2. La jonction manquante du centre-ville de l’autoroute A3 figure encore aujourd’hui dans le plan directeur doté toutefois d’un tracé souterrain.

3. Richard Wolff, géographe, chercheur en urbanisme et membre de l’exécutif zurichois depuis 2013 en qualité de conseiller municipal, s’est exprimé à maintes reprises au sujet de ce processus complexe de négociation.

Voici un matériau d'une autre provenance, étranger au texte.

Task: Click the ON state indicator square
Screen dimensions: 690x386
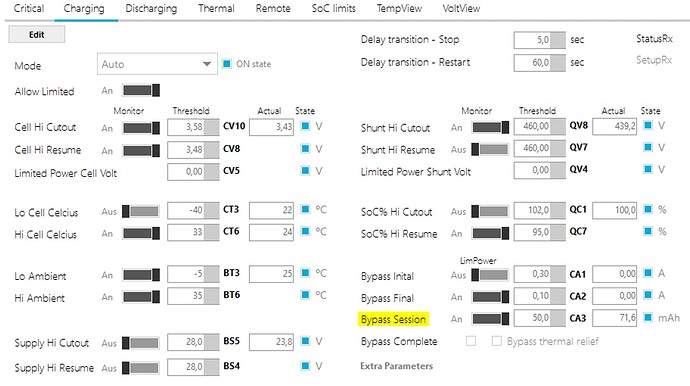Action: tap(227, 64)
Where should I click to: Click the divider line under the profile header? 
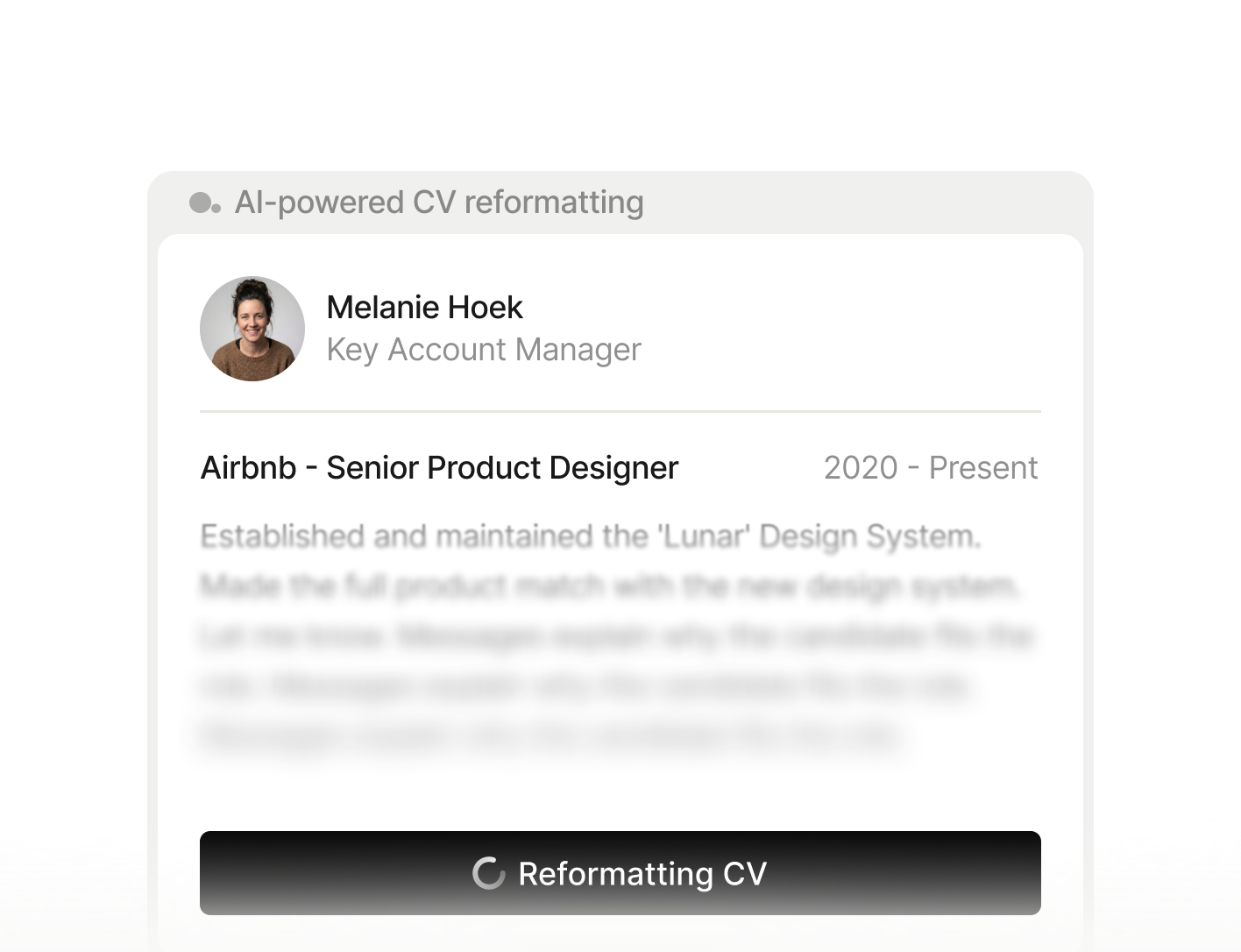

Voir dernièrement : «The Five Lives of HB Südwest: Zurich’s Main Station Development from 1969 to 2019», in: Built Environment, 3/2019.

4. Notamment l’épicentre voisin, le « AJZ », Centre autonome de jeunesse, revendiqué par le mouvement et rasé en 1982 par la Ville.

5. La «HB-City-Immobilien AG», regroupait UBS, CS, Zurich assurances, Oerlikon-Bührle (désormais Allreal) et des entreprises traditionnelles du secteur de l’immobilier à Zurich, telles Hatt-Haller, Göhner, Hürlimann, ainsi que les CFF et les PTT.

6. Correspondant à l’empreinte du projet réalisé, les coopératives de logements ABZ, BAHOGE, WSGZ prévoyaient un grand ensemble le long de la Lagerstrasse.

7. La cote du bâtiment de l’école provient en effet de l’extension (disparue) de la Sihlpost sur les voies : la réutilisation de la dalle était exigée, mais lors de la construction du lot, la substitution s’avéra plus avantageuse.

8. Contrairement au projet déjà validé, le groupe Google aurait préféré disposer de surfaces utiles réparties entre les tours de Graber Pulver, E2A, Boltshauser Architekten ainsi que de la Sihlpost historique, reliées entre elles jusqu’au campus par des passerelles.